Então, enquanto dois atores cantam as suas falas (sim, porque, lembre-se, trata-se de uma ópera), dois painéis laterais, um de cada lado do palco, mostram a foto dos personagens e reproduzem os diálogos, tal e qual numa conversa de MSN. As falas são acompanhadas das respectivas legendas no já mencionado painel eletrônico, comum no mundo das óperas. O lance inovador é que as legendas entram no espírito do enredo, simulando o "internetês". Apesar da música envolvente e da montagem grandiosa, não deixa de ser estranho ouvir árias com frases do tipo: "Estou no meu quaaaarto, fazendo a lição de caaaasa". Também há conversas menos prosaicas, envolvendo sexo e histórias sobre estupro e morte.

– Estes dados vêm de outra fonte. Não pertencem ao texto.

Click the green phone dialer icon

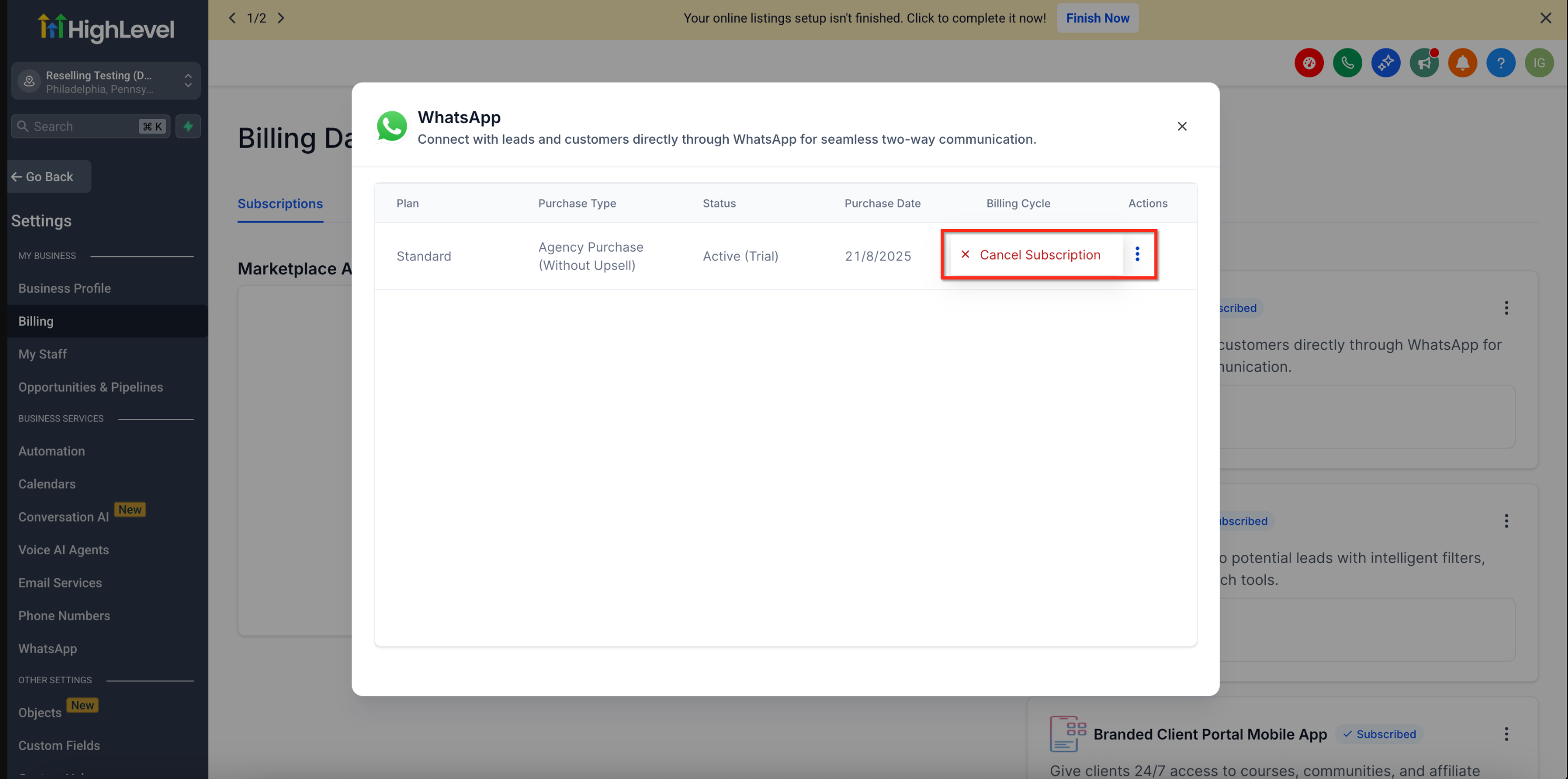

Um dos momentos mais dramáticos e bonitos da ópera é quando a policial enfim começa a entender como funciona a realidade online, em que as pessoas incorporam outras identidades e se fazem passar por quem não são. Com o palco à meia luz, um grupo numeroso de internautas com seus computadores iluminados é acompanhado ao fundo de uma tela gigante com imagens que se assemelham a sinapses cerebrais, numa analogia às conexões na rede virtual. A cantoria de vozes desencontradas, a plenos pulmões, enche o teatro de tensão.

Experiência própria
A ideia de trazer o universo da internet para uma ópera foi do compositor Nico Muhly em parceria com Craig Lucas, responsável por escrever o libreto (como é chamado o texto de uma ópera). "Sou fascinado pela enorme quantidade de informações e imagens disponíveis na internet. A trama que montamos é tão moralmente complicada quanto as grandes óperas da história, mas é contemporânea. Tento criar a partir das minhas próprias experiências", afirma em entrevista ao UOL Tecnologia o compositor de 29 anos, ele próprio da geração que cresceu online.

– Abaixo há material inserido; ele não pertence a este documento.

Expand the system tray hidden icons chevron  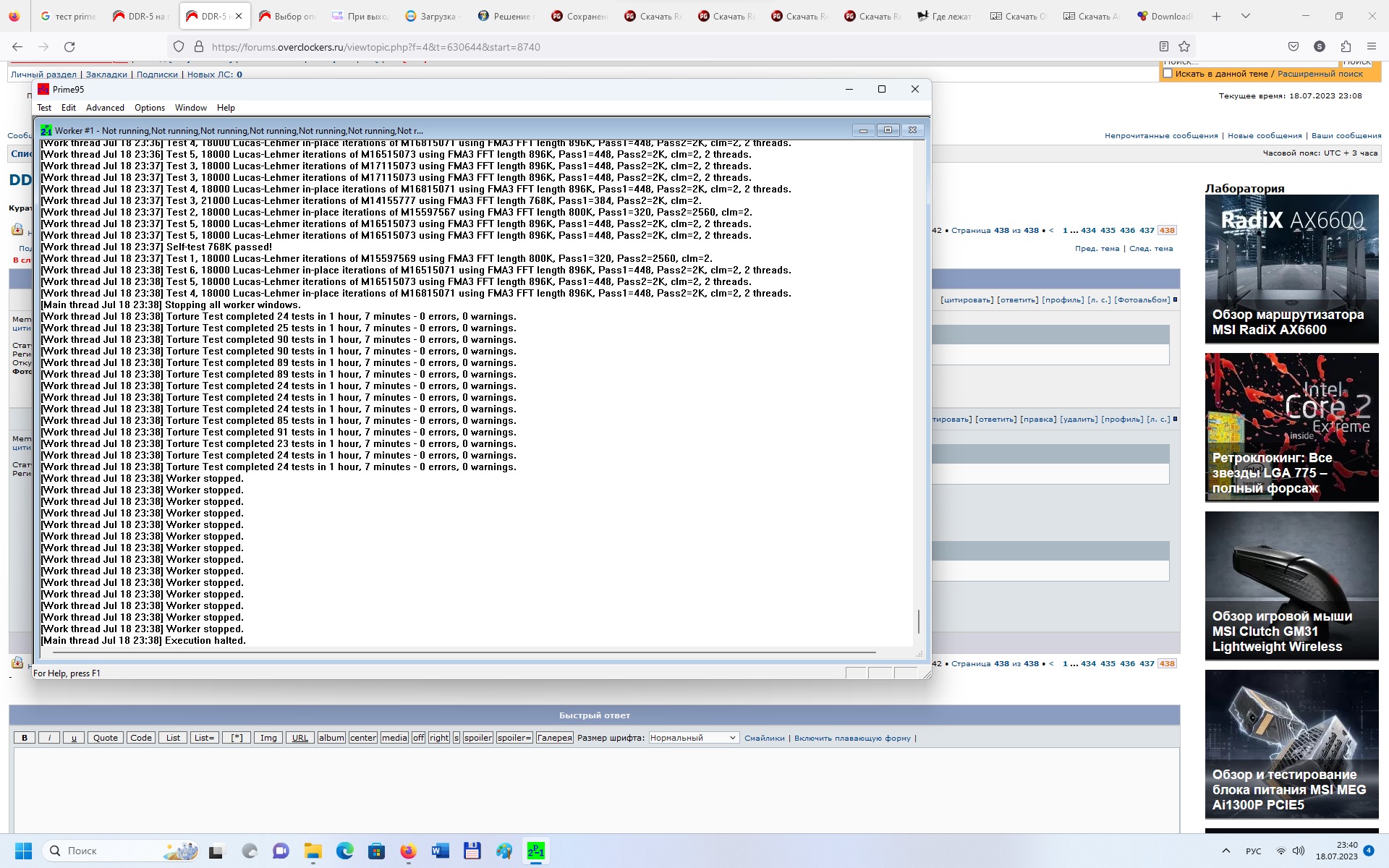pos(1226,851)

"Já parou para se dar conta sobre o que fazemos no mundo virtual?", pergunta-se o jovem americano, sentado numa das 2.359 poltronas estofadas de veludo vermelho escuro do teatro, durante um intervalo entre os testes finais de luz e som. "O que as crianças estão fazendo quando as portas estão fechadas? Pensamos que estão lá no quarto, quietas, mas isso pode significar um universo completamente problemático no mundo digital."

Considerado um dos compositores da sua idade de maior destaque, Muhly, apesar de jovem, tem um extenso currículo. Com um diploma da Universidade Columbia em literatura inglesa e um mestrado da renomada escola de música Juilliard, ambas em Nova York, ele já compôs peças para diversas orquestras e balés e trabalhou com celebridades como a cantora Björk e o músico Philip Glass, além de ter composto para alguns filmes, incluindo "O Leitor", com o qual Kate Winslet ganhou o Oscar 2009 de melhor atriz. Também lançou quatro CDs. Two Boys é a sua primeira ópera a estrear, mas já tem outra no forno.

A produção, que tem apresentações até o dia 8 de julho no London Coliseum, já tinha dado o que falar antes mesmo da estreia. No vídeo promocional, um homem sai pelas ruas do centro de Londres perguntando às pessoas se querem ser suas amigas ou checar seu álbum de fotos. Foram mais de 1 milhão de acessos na rede.

"Apesar de não ter a ver com a trama da ópera em si, o vídeo nos faz questionar como levamos a nossa vida online", filosofa Muhly, que rejeita o propósito de passar uma lição de moral no público. "Eu queria simplesmente trazer à tona essas questões sobre o lado sinistro da internet, em que os jovens são os mais vulneráveis. Quem sabe com um tema atual não conseguimos atrair um público que geralmente não se identifica com ópera?", avalia.